# What Motivates your themed armies?



## bobss (May 18, 2008)

Lets face it. There are roughly three categories which Fantasy players fall into when making an army

- Power gamers, those that want a force that is awesome, or cheesey on the tabletop even if it defies fluff etc
- '' That looks cool army '' - whatever you like army, choosing models that you like the look of.
- Themed army, very fluffy, yet not always very strong, often taking units not normally taken to give the army more character.

I was just flicking through my Daemons of Chaos book, grumbling about how if there were plastic Pink Horrors I could rule the world, and got hooked on a piece of fluff:

'' -2130 About this time, the Ogre Tyrant Argut Skullcrusher confronts the Bloodthirster Baaltor in single combat. The battle resounds through the Plains of Zharr for forty days and nights, until the mortally wounded Skullcrusher finnaly entombs his foe beneath a pillar of rock thereater known as Daemons Stump ''

This has got me wanting to go for a 1000 point Ogre Kingdom army, over the Christmas and Jan-Feb period, this combined with other snippets of fluff, plus Tim/Steve bringing some life back into OK.

Anyone else like to share what other small, insignificant things have inspired them?


----------



## neilbatte (Jan 2, 2008)

I take a slightly different approach when building an army. First I get a big joblot cheap off Ebay or the like and then twist the fluff to fit, after that I might buy or build a few of the more effective units to fill out the army to the points I'm playing and then I'll nail down the paint scheme that fits the type of army I've build and learn to use it to its best while I paint it.
For me the cost of the army is more important than the actual content (I've been playing long enough to get the best from even the crappiest units) but then I have kids to feed so that probably influences me and changes how I get armies more than it used to.


----------



## Doomarn (Nov 19, 2009)

Fluff armies are cool, but its been a while since an army has inspired me to make one.
my last one was a khorne mortal army, (the old book). Since i have decided to make Tomb kings my new army when the new book comes out i will do a themed army of those. 

and just have my WoC as my "beat the crap out of ya" play army.


----------



## Stella Cadente (Dec 25, 2006)

I fall into the second category and third for fantasy, 40k and everything else, I take what looks nice and try to be fluffy at the same time, but looking good comes first.
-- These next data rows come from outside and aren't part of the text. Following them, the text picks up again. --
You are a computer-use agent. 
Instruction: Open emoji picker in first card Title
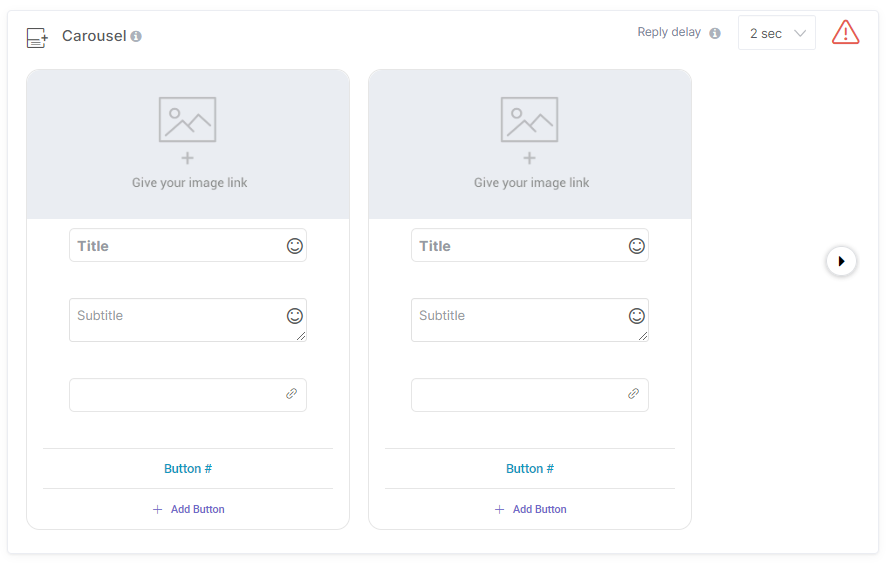294,246
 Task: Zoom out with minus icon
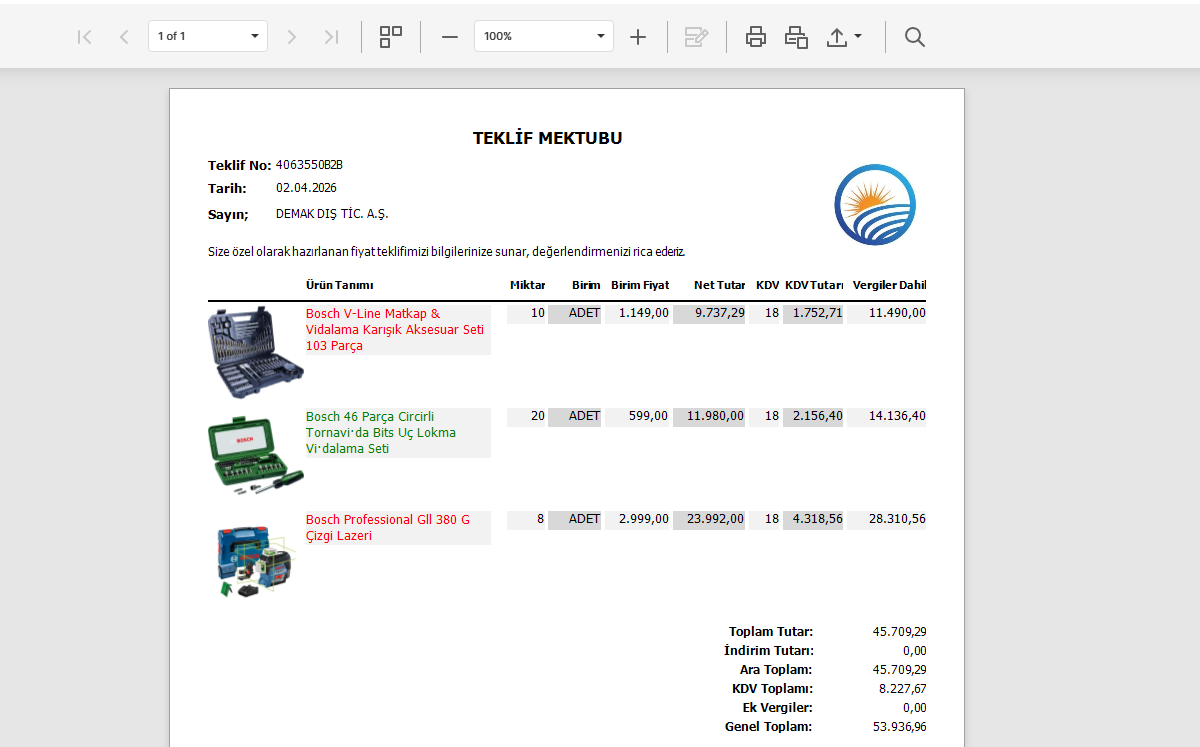[450, 37]
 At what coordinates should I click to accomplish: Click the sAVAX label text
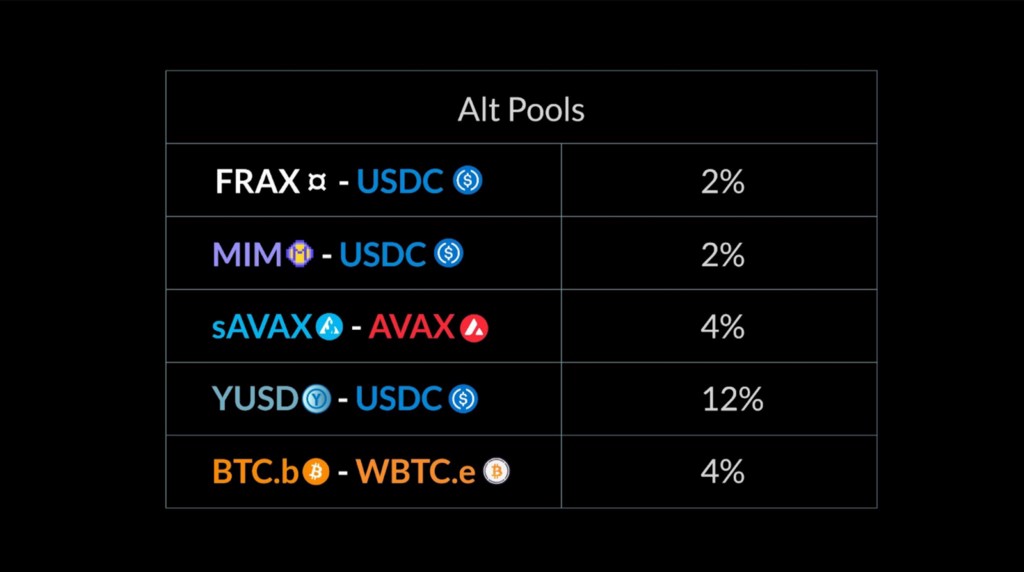pyautogui.click(x=262, y=326)
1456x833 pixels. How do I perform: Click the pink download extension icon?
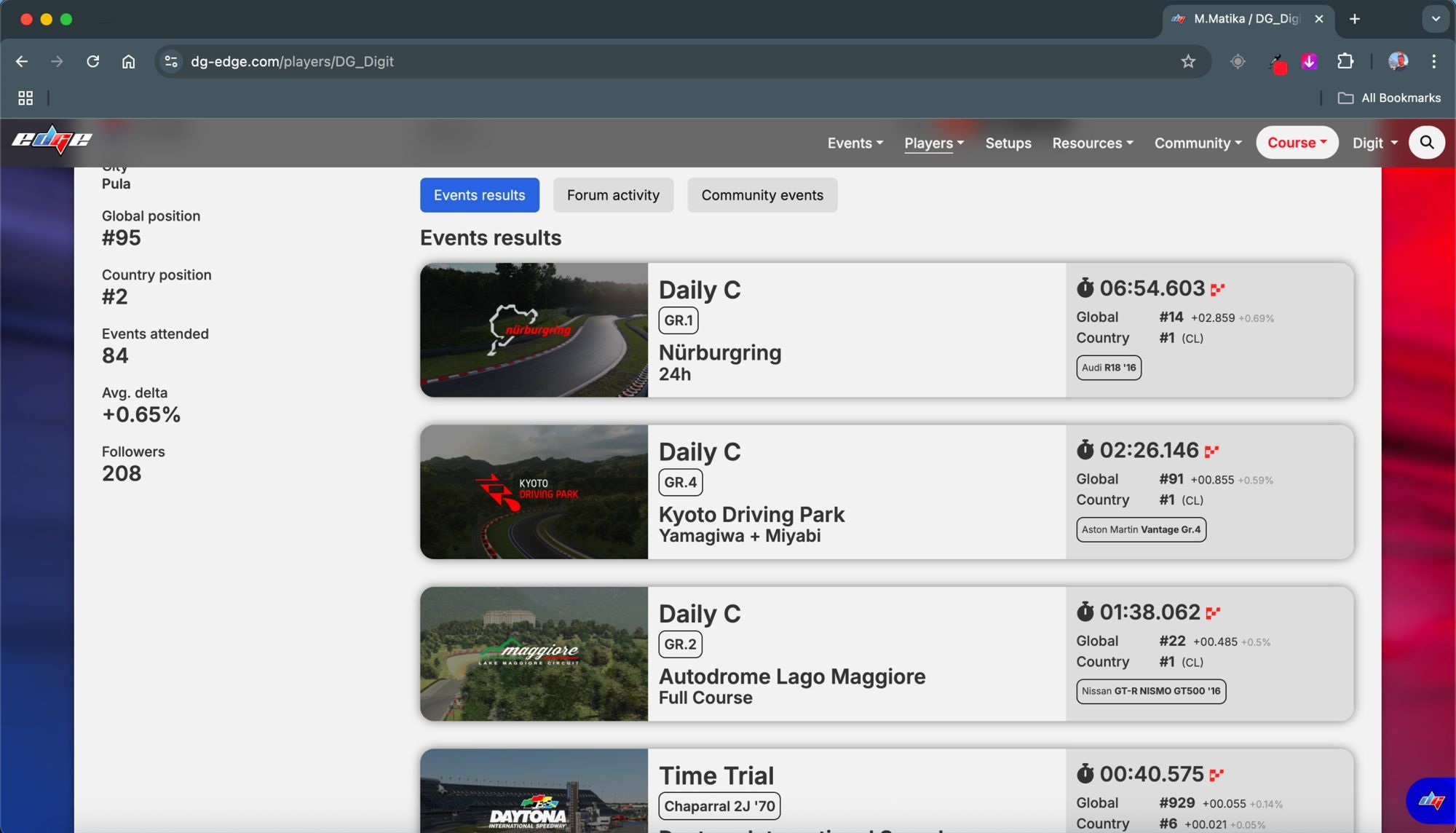(x=1309, y=62)
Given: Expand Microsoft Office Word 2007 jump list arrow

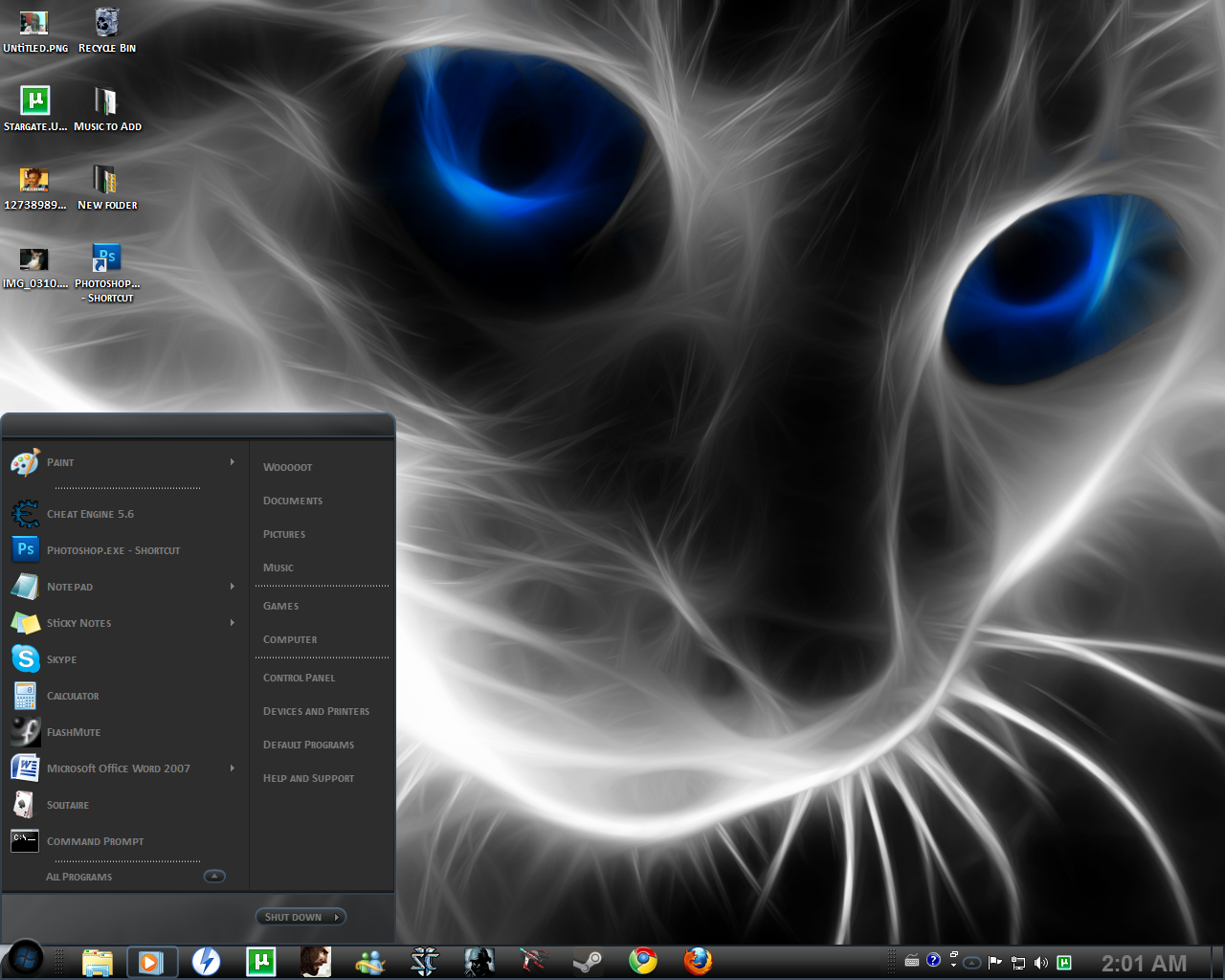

my motivation is watching power gamers whinge and cry like babies about my list being crap and how I can never win a game no matter how hard I try, and then winning a game and forcing them to shut there annoying cakeholes


----------



## Vanchet (Feb 28, 2008)

I'm normally a fluff player but more often I mostly find the coolest stuff and use them ^^;;


----------



## JokerGod (Jan 21, 2009)

My current army project is going for fluffy. I just liked the concept or a Bretonnia army fighting to regain honor for there land.


----------



## Durzod (Nov 24, 2009)

I love themed armies! What motivates a theme? It varies. Sometimes it's a unit I want to try (Example: A Chaos army themed around a unit of 28 warhounds lead by the BSB and a halfling Chaos lord mounted on her Chaos Steed/pony courtesy of the LOTR line. The fluff involved her winding up in a Marauder camp where she made friends with "all the puppies".) ot a particular paint scheme (My Dwarf Marines painted up as Victorian era Royal Marines complete with pith helmets {cutting off all those horns was tedious}
and converted Slayers as the Navy cannon crews). I've yet to build an army based on a story/novel, but having read the first 2 Sigmar books I may do something with theEmpire
(Oh gawd! MORE marauders to paint!!!)


----------



## Tim/Steve (Jan 25, 2009)

My armies tend to be a mix of all 3 categories: I mostly use the units/models that look fun to use (so my theme is basically fun) but I will also build for fun.
The only thing stopping me from taking 3 gnoblar scraplaunchers at 2kpts is the cost... Ill get some eventually... then my constant evil cackling will send opponents reeling from the tabletop


----------



## Freedirtyneedles (Oct 22, 2009)

I field and paint what the voices in my head tell me to,(translation I buy the models my wife likes, then try to find ways to make em work.)


----------



## matty570 (Jun 14, 2007)

I had the VC book for a while and love the fluff around the more bestial nature of the varghulf and the fact that they are often accompanied by ghouls so my list is primarily lots of ghouls and a varghulf, although I have had to add in a couple of "cheesy" vamps to make the army gel. And I've also taken a unit of black knights, which kinda goes away from my ghoul/bestial fluff


----------